As director of search at Bing, Stefan Weitz is a realist.“Getting people to come to Bing.com, it’s a challenge,” Weitz told Digiday. “Google is a verb.”
Instead, Weitz takes comfort in a simple, undeniable fact: The digital world is shifting to mobile and maybe, just maybe, Bing can level the playing field.
One small victory: Amazon’s new Fire smartphone, unveiled in June, will have Bing, not Google, as its default search engine, despite being built on Google’s Android mobile operating system. Twitter chose to use Bing this June to translate tweets on the platform, making it just the second-largest social platform behind Facebook to integrate with Bing. Just this week, Microsoft began rolling out its personal assistant app Cortana, which uses Bing and Foursquare data for personalized mobile search.
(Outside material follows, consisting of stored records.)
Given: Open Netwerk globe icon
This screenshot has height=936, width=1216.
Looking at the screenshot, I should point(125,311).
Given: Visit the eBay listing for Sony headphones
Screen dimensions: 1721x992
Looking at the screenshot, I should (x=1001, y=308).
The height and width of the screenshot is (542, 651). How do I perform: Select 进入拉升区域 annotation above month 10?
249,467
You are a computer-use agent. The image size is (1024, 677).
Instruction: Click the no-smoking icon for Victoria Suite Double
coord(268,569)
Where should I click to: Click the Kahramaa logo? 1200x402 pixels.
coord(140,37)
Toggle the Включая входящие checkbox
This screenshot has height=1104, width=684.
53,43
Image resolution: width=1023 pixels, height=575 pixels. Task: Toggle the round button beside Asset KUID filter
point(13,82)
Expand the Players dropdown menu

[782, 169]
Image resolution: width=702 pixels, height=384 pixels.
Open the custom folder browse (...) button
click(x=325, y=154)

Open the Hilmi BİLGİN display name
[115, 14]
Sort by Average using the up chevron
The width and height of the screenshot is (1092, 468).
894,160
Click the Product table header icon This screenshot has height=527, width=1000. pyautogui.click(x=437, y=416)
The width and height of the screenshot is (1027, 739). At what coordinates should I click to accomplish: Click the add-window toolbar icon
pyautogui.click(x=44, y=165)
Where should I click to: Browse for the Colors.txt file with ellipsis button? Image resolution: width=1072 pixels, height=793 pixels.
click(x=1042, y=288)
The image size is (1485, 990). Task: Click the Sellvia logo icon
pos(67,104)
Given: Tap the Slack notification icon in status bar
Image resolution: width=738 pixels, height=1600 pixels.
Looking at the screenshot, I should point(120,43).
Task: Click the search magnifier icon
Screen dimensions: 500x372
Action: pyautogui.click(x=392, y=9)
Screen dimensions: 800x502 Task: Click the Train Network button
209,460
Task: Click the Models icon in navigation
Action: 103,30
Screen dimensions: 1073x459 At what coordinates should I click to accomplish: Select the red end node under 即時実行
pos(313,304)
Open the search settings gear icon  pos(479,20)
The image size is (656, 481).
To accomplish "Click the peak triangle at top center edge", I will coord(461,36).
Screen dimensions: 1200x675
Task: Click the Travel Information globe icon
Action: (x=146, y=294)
And this fall, Bing will be integrated into Apple’s latest mobile operating system iOS 8 and OS X Yosemite, the operating system for Apple desktop and laptop computers.
None of these facts are likely to cause Google to quake in its boots, but for Weitz, they represent a congealing long-term strategy to “to meet customers where they are,” regardless of the app or operating system.
Weitz’s vision is to have Bing technology and data power a smattering of apps so as to “transcend the standard notion of standard search” in which a user inputs a query and is spat back a contextual-less list of information. He used the example of searching for a place to eat on his mobile phone. Now, a user receives OpenTable links to nearby restaurants, clicks on one of them, calls that restaurant to make a reservation and subsequently looks up directions. Bing-powered mobile search, in contrast, will one day be able to recognize which nearby restaurant best fits the user’s taste, automatically reserves a table and immediately provides directions.
It’s a fascinating idea, but one that will require lots of integrations before it can compete with Google’s mobile footprint.
“Bing has better conversion rates and CPC rates, but the challenge has always been the volume. There just isn’t enough, so it’s easy to write them off,” Charlotte Lim, search lead at media agency MEC, told Digiday.
Much of Google’s mobile ad dominance stems from its position as the leading mobile operating system. Google’s Android has 50 percent of the U.S. mobile operating system this year and is expected increase its share to 50.4 percent in 2015, according to eMarketer. IOS is expecting to see slight gains as well over this period of time — 40.5 percent to 41.2 percent — with Microsoft’s Windows operating system expected to lose market share — 4.6 percent to 4.1 percent — keeping it a distant third.
This is why Bing’s integration to Apple’s iOS is so significant to some — by teaming up with the second-largest mobile operating system, Bing has a shot to start competing with Google on mobile. Weitz brushed this assertion aside, however, saying that iOS 8 was only a small portion of Bing’s plans.
“Apple is a great partner, but I don’t see that as tipping the balance between Google and Bing,” he said.
For now, Bing isn’t concentrating on catching up to Google in advertising, focusing instead on helping users accomplish tasks with the idea that success there will likely open up entirely new opportunities for advertisers. What exactly those opportunities would look like — Microsoft has been talking about the need of going beyond the “10 blue links” paradigm of search for many years now — Weitz wouldn’t say.
The immediate focus then is getting Bing into more people’s hands, be that via selling Windows phones or incorporating Bing into popular apps. That will solve the scale issue Lim referenced, at which point Bing can start thinking about challenging Google for ad dollars, and not just market share.
“Search on Facebook, iOS and Mac is all powered by Bing, in addition to Microsoft’s own Windows 8 and Xbox platforms,” Fahad Khan, CEO of ad tech company One Public, said. “The math is simple. Bing will have a lot more than 18 percent of market share in search in the future.”